The second phase involves the Depository Trust & Clearing Corporation’s planned tokenization pilot, which will use Canton Network as its first blockchain. “We see the tokenization of equity markets progressing in three phases, with each phase driving value to different types of blockchain infrastructure,” Pandl added.
The third phase, issuer-sponsored tokenization, describes companies issuing securities natively onchain. Securitize became the first public company to tokenize its own common stock during its New York Stock Exchange listing.
Market Context & Reaction
“The blockchain networks best positioned to capitalize on the growth in tokenization include, in our view, Ethereum, Solana, BNB Chain, Avalanche, and Canton Network,” Pandl stated in the report.

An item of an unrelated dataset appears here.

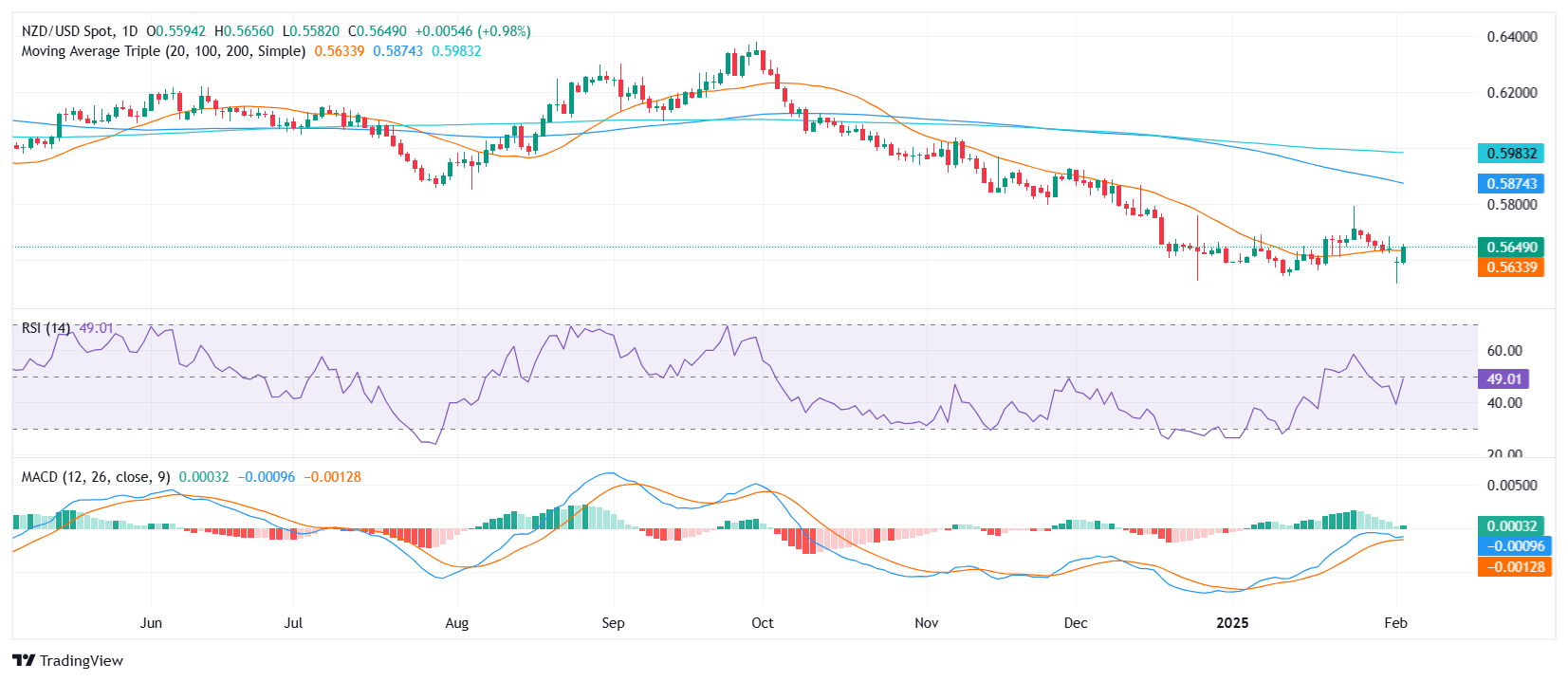Click the 0.00500 level on MACD axis

tap(1512, 486)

Grayscale expects wrappers, DTCC’s entitlement model, and issuer-sponsored issuance to coexist for years. The long-term distribution of activity among these five networks remains uncertain, with regulatory developments, issuer adoption, and successful implementation determining which networks capture the greatest role in digital securities markets.
The research notes that DTCC’s pilot may help define Canton Network’s role alongside public blockchains supporting tokenized assets. This regulated approach differs from wrapper-based systems that create claims through separate vehicles.
Background & Historical Context
Grayscale’s research identifies DTCC’s planned pilot as the second phase of tokenized equity development. DTCC plans to bring existing eligible securities onchain through regulated post-trade infrastructure rather than issuing replacement versions, an approach Grayscale describes as the entitlement model.
The crypto asset manager believes issuer-sponsored tokenization has the greatest long-term potential and could favor Ethereum, Solana, and Avalanche. However, wider adoption still requires additional regulatory clarity.
What This Means
Grayscale expects tokenized equity markets to evolve through three coexisting models, each supporting different blockchain infrastructure.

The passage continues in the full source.